Est-il possible de payer les frais d’obsèques avec le compte du défunt ?


Oui. La personne qui règle les obsèques peut demander à la banque de prélever les frais funéraires directement sur les comptes du défunt, dans la limite du solde disponible et du plafond légal applicable. Cette demande doit être accompagnée de la facture des pompes funèbres. Il convient toutefois de vérifier au préalable si le défunt avait souscrit un contrat d’assurance obsèques, lequel peut prévoir une prise en charge spécifique.

Fiscalement, les frais funéraires sont également déductibles de l’actif successoral dans la limite de 1 500 €. Cette déduction ne doit pas être confondue avec le paiement effectif de la facture par la banque.
 

Attention aux risques de recel successoral ou de redressement fiscal !

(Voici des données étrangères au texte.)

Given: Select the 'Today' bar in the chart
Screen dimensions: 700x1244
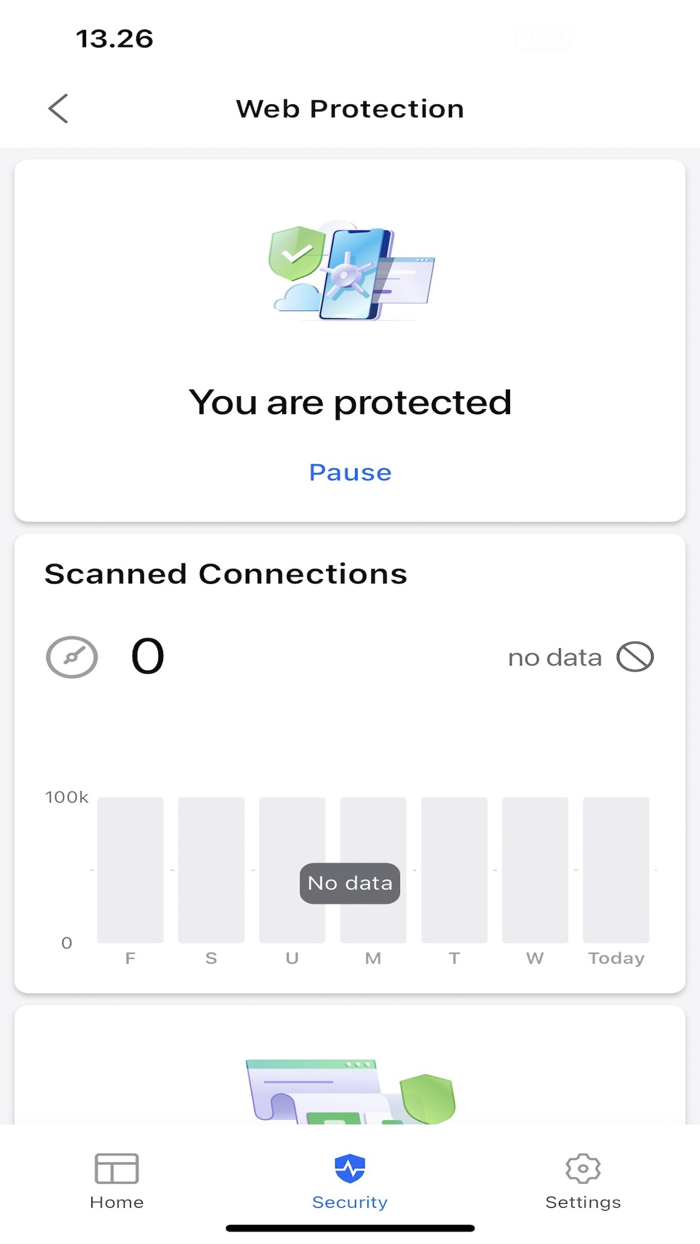Looking at the screenshot, I should (x=616, y=868).
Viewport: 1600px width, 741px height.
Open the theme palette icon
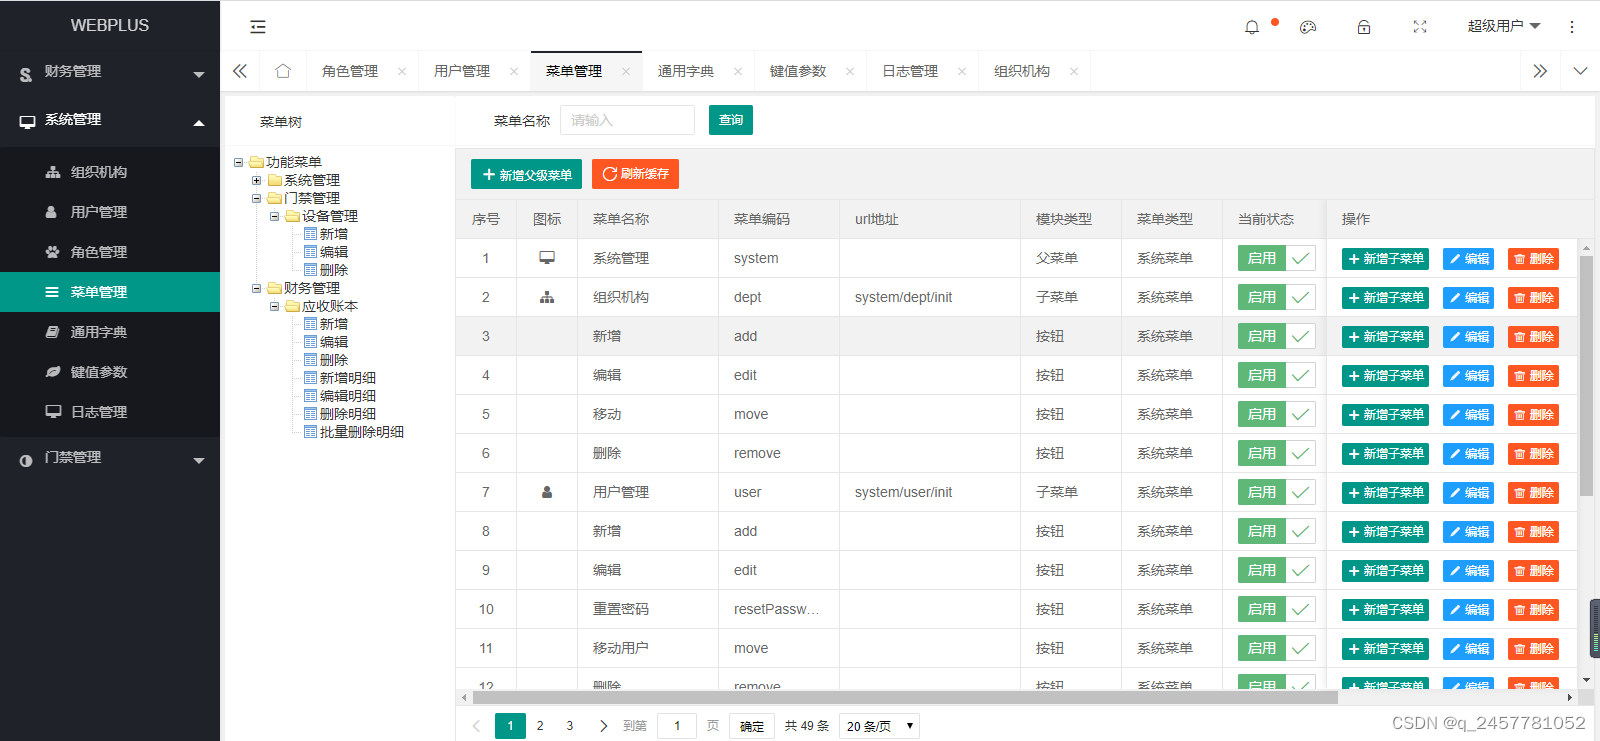click(1308, 27)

Les héritiers doivent faire preuve de prudence. Des retraits importants réalisés peu avant ou juste après le décès peuvent être contestés, notamment lorsqu’ils ne sont pas justifiés. Un héritier qui détourne ou dissimule des fonds appartenant à la succession s’expose à une action en recel successoral. Il peut alors être privé de ses droits sur les sommes recelées.

L’administration fiscale peut également contrôler les mouvements bancaires intervenus avant le décès. Les retraits inexpliqués peuvent être réintégrés dans l’actif successoral s’il n’est pas démontré qu’ils ont été réellement utilisés par le défunt.

La gestion des comptes bancaires après un décès impose une vigilance particulière. En cas de doute, de blocage ou de contestation, un avocat spécialisé en droit des successions pourra vous conseiller et vous orienter vers une médiation ou la procédure adaptée.